#### TASK BRIEF:
From the line that contains "Viewport: 1456px width, 819px height." to the last line of the records below, retype each line exactly; leave out everything else.

+++ SOURCE MATERIAL

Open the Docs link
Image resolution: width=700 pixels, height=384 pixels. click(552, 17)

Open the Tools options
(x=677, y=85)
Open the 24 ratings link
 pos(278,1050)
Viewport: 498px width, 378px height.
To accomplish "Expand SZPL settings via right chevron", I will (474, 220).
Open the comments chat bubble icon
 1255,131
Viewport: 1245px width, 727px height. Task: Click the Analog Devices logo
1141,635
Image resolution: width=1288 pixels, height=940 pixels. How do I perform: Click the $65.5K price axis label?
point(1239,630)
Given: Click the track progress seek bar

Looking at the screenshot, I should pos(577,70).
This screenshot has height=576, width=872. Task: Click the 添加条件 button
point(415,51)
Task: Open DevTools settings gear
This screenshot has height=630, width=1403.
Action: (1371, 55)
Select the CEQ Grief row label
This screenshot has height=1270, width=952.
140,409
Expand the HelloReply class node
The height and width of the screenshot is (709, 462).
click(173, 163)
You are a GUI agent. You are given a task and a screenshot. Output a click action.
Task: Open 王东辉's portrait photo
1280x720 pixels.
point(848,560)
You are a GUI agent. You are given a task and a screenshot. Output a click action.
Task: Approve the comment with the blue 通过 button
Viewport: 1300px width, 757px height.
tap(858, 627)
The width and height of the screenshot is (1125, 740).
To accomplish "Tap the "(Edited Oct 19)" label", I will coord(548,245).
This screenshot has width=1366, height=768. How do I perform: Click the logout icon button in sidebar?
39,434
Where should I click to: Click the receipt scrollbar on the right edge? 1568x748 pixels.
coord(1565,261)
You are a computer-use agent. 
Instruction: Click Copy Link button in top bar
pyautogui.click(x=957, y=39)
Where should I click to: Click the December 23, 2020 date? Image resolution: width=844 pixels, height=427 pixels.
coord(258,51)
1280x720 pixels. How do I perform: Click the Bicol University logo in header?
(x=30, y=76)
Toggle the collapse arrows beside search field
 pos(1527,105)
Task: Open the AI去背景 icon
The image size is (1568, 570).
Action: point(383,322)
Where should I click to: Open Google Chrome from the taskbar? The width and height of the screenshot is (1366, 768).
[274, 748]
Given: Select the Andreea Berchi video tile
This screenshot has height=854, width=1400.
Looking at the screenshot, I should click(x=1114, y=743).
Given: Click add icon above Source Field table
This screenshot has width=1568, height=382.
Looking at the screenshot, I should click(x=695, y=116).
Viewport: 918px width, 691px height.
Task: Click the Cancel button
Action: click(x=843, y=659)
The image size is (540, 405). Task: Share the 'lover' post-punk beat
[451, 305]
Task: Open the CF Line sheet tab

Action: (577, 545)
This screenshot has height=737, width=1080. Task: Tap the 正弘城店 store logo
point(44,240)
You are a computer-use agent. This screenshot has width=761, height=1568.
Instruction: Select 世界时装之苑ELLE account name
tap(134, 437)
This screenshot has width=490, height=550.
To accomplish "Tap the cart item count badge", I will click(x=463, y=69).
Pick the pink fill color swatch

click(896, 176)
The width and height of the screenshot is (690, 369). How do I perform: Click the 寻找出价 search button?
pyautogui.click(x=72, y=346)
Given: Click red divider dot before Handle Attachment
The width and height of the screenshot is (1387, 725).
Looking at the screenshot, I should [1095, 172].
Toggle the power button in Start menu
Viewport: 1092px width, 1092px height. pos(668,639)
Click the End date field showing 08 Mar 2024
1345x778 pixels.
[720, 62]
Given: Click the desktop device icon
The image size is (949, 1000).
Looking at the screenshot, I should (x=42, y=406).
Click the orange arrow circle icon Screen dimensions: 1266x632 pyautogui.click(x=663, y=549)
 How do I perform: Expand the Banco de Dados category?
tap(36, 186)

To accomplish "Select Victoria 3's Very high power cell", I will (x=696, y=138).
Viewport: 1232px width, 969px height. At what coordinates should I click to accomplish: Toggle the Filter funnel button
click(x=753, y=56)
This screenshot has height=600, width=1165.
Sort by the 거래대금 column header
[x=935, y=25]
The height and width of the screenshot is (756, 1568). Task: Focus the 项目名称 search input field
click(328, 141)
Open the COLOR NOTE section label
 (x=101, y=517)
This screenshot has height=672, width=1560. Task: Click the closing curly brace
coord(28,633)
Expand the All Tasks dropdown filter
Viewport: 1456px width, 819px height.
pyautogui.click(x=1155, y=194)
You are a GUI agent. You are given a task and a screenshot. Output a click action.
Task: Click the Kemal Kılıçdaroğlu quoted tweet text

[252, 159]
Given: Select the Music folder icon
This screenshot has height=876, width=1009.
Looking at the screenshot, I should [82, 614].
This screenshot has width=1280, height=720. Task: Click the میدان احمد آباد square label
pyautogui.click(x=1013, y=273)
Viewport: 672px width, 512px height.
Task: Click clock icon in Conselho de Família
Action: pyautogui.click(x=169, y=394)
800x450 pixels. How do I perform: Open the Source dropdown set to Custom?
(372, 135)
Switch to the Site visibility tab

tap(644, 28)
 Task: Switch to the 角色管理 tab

++++++

#### RESULT FOR THIS TASK:
Viewport: 1456px width, 819px height.
pyautogui.click(x=1155, y=194)
You are a GUI agent. You are given a task and a screenshot. Output a click action.
Task: Click the Kemal Kılıçdaroğlu quoted tweet text

[252, 159]
Given: Select the Music folder icon
This screenshot has height=876, width=1009.
Looking at the screenshot, I should [82, 614].
This screenshot has width=1280, height=720. Task: Click the میدان احمد آباد square label
pyautogui.click(x=1013, y=273)
Viewport: 672px width, 512px height.
Task: Click clock icon in Conselho de Família
Action: pyautogui.click(x=169, y=394)
800x450 pixels. How do I perform: Open the Source dropdown set to Custom?
(372, 135)
Switch to the Site visibility tab

tap(644, 28)
 Task: Switch to the 角色管理 tab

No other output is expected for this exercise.